> _TEXT SECTION_:
□ □ □ □ □

…
Did you mean “…in the divine essence common to the Father, the Son and Holy Spirit”?
Really? I thought the Eaterns teach that the Father is the Source of the Essence. Does that not imply a “subordination” even in Essence?
I’m not an expert on Eastern Trinitarianism, but it seems to me that this is not the difference. Rather the difference is the willingness to assign a distinction of Essence and Energy even WITHIN the Godhead. On that point, it would also be a difference with the Orientals. I personally don’t think this is a matter that should cause or perpetuate disunity (since it delves into the Mystery of God which I think the Church should or can define), but I think many EO are willing to do just that on this matter (i.e., being dogmatic on a matter that should not or can not be defined).
Blessings,
Marduk
I am puzzled by your response because I listed the three relationships:
Code:
Father-Son
Spirator-Spirit
Son-Holy Spirit.
I suppose we are in agreement.
Did you mean “…in the divine essence common to the Father, the Son and Holy Spirit”?
No, we say of the Son “one in essence with the Father”. But it is true that the Father, Son, and Holy Spirit are consubstantial. *
- CCC 685 To believe in the Holy Spirit is to profess that the Holy Spirit is one of the persons of the Holy Trinity, consubstantial with the Father and the Son: “with the Father and the Son he is worshipped and glorified.” For this reason, the divine mystery of the Holy Spirit was already treated in the context of Trinitarian “theology.” Here, however, we have to do with the Holy Spirit only in the divine “economy.”
Personally (no pun intended), I solve this whole issue with that the Father and Son and Holy Spirit have one will in eternal personal cooperation and participation.
Augustine of Hippo, On The Trinity, why the Third Person of the Blessed Trinity is termed the Holy Spirit (because He proceeds from both the Father and the Son):
- Wherefore, if Holy Scripture proclaims that God is love, and that love is of God, and works this in us that we abide in God and He in us, and that hereby we know this, because He has given us of His Spirit, then the Spirit Himself is God, who is love. Next, if there be among the gifts of God none greater than love, and there is no greater gift of God than the Holy Spirit, what follows more naturally than that He is Himself love, who is called both God and of God?

□ □ □ □ □

> _EXERCISE_:
Return the stretch of the Trinity discussion from "Really? I thought" through "not be defined)." word for word. The entries have no connection to the discussion of the Trinity.

> _ITEMS_:
□ □ □ □ □

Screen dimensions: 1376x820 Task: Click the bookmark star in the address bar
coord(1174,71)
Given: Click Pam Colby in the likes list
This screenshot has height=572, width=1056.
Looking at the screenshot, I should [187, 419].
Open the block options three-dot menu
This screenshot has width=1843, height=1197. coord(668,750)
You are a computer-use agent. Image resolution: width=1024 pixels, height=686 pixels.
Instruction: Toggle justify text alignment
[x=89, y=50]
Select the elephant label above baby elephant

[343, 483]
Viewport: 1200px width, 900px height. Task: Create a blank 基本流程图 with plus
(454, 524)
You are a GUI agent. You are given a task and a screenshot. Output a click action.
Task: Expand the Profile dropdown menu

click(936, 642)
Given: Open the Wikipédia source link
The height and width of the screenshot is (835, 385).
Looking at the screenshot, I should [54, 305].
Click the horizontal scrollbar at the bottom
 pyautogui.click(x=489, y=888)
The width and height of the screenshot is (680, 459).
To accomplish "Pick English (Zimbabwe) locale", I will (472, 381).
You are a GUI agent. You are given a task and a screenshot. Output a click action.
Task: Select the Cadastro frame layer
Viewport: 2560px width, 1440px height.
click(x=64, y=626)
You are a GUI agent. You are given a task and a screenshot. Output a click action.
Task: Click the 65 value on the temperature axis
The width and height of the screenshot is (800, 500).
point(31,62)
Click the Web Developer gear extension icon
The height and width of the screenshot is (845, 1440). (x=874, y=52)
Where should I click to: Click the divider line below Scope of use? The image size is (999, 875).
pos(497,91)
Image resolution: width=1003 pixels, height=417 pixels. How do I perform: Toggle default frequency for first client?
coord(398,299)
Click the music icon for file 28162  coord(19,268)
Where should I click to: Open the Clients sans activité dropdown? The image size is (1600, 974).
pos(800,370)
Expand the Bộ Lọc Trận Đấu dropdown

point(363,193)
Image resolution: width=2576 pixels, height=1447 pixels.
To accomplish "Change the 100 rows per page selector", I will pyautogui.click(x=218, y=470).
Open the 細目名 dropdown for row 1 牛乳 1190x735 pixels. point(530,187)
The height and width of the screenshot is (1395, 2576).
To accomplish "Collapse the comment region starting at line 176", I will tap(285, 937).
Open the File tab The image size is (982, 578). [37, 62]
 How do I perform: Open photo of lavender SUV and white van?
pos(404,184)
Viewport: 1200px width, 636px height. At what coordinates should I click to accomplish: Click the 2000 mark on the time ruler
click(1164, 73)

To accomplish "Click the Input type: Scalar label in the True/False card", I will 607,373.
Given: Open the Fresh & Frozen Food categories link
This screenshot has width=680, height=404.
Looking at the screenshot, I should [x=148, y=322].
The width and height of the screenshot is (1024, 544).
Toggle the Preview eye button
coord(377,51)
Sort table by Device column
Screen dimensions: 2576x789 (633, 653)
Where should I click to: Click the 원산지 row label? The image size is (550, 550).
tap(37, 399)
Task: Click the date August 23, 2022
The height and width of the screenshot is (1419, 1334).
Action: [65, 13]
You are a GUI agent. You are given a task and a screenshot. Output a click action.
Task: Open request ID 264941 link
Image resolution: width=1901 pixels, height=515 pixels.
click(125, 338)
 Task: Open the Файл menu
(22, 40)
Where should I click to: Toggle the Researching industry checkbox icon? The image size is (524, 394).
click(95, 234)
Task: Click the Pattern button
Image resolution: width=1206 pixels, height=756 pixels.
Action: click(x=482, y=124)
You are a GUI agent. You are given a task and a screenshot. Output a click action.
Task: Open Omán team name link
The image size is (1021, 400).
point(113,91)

□ □ □ □ □

> _FULL RESPONSE_:
Really? I thought the Eaterns teach that the Father is the Source of the Essence. Does that not imply a “subordination” even in Essence?
I’m not an expert on Eastern Trinitarianism, but it seems to me that this is not the difference. Rather the difference is the willingness to assign a distinction of Essence and Energy even WITHIN the Godhead. On that point, it would also be a difference with the Orientals. I personally don’t think this is a matter that should cause or perpetuate disunity (since it delves into the Mystery of God which I think the Church should or can define), but I think many EO are willing to do just that on this matter (i.e., being dogmatic on a matter that should not or can not be defined).